Fyvie Castle will join more than 50 other properties across the country marking the Scottish Snowdrop Festival until March 12.

The event, which is now in its 11th year, aims to encourage locals and tourists alike to enjoy the gardens of Scotland’s myriad historic sites during the flowering period of the iconic snowdrop: one of the signs that winter is almost over.

Visitors to Fyvie Castle will be invited to take a stroll around its grounds and lochs, which were landscaped in the 19th century, and the site’s 18th-century walled garden to see if they can spot the iconic plant emerging through the undergrowth.

The festival is organised by the tourism group Discover Scottish Gardens, and is supported by Visit Scotland.

Other Scottish sites taking part in the event include the Royal Botanic Garden in Edinburgh, Dunnidald Castle in Montrose and Bruckhills Croft at Rothienorman.

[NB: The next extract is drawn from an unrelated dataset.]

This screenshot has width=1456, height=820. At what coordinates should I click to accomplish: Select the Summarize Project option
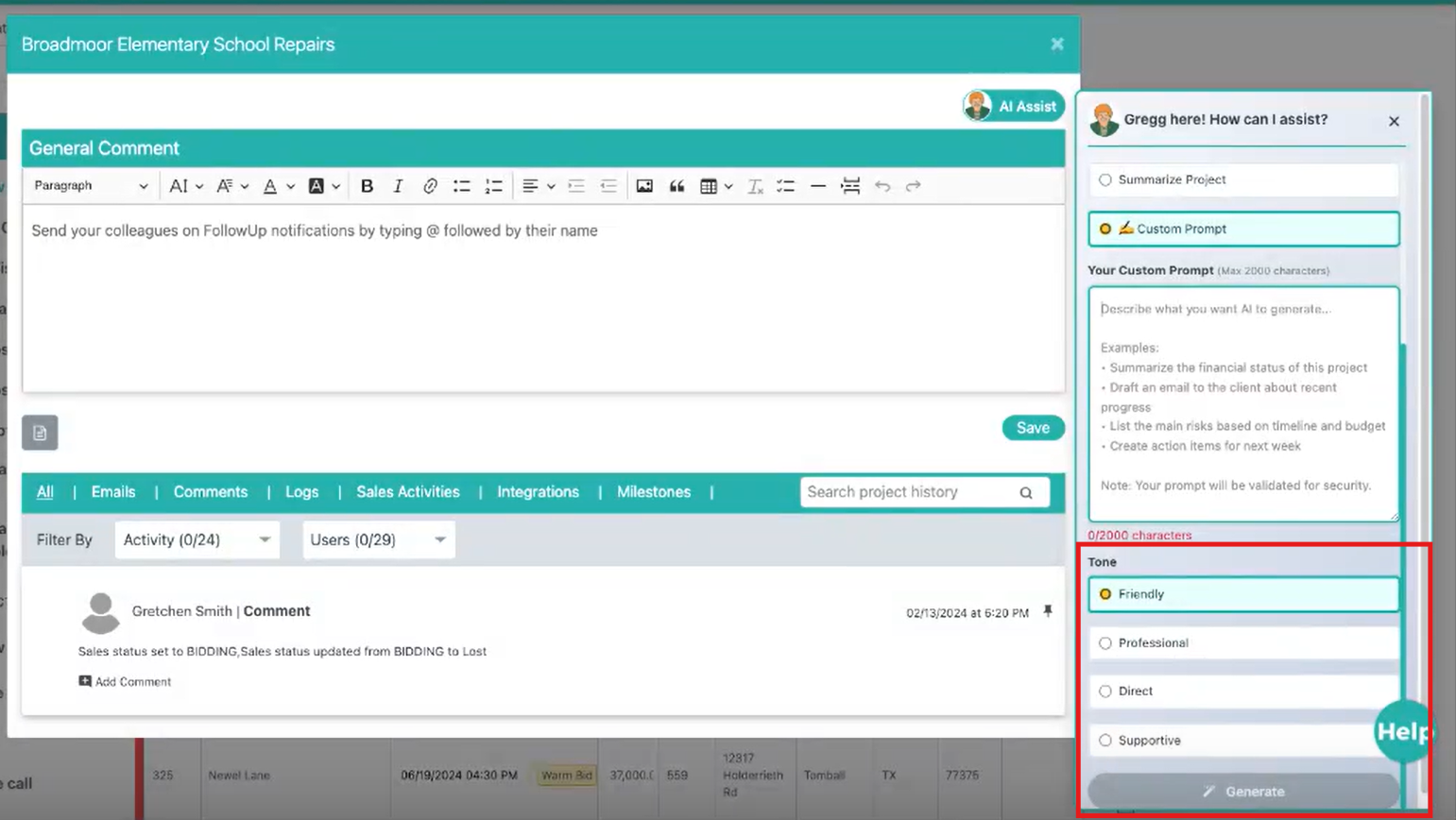point(1105,179)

Jo Robinson, regional director for VisitScotland said: “Over the past decade, the Scottish Snowdrop festival has grown to become an annual highlight with the first snowdrops of the year a sign that spring is just around the corner.

“It’s fantastic that Fyvie Castle is joining this year’s line-up, because the festival provides a welcome boost for attractions during a traditionally quieter period of the year.

“I hope as many people as possible will get out and about and enjoy this great seasonal sight.

“Many of the Scottish Snowdrop Festival locations are within the grounds of some of Scotland’s most historical buildings.

“Such buildings are a perfect fit for Scotland’s Year of History, Heritage and Archaeology.

“From world heritage sites to ancient monuments, cultural traditions to our myths, stories and legends, this year-long programme will shine the spotlight on our greatest assets and icons, as well as our hidden gems.”

Catherine Erskine, the founder of the festival, added: “We are very lucky in Scotland to have a fantastic climate for snowdrops, with many species thriving and creating stunning displays.

“And this year, due to a mild winter, snowdrops are certainly popping their heads out earlier than they have for many years.”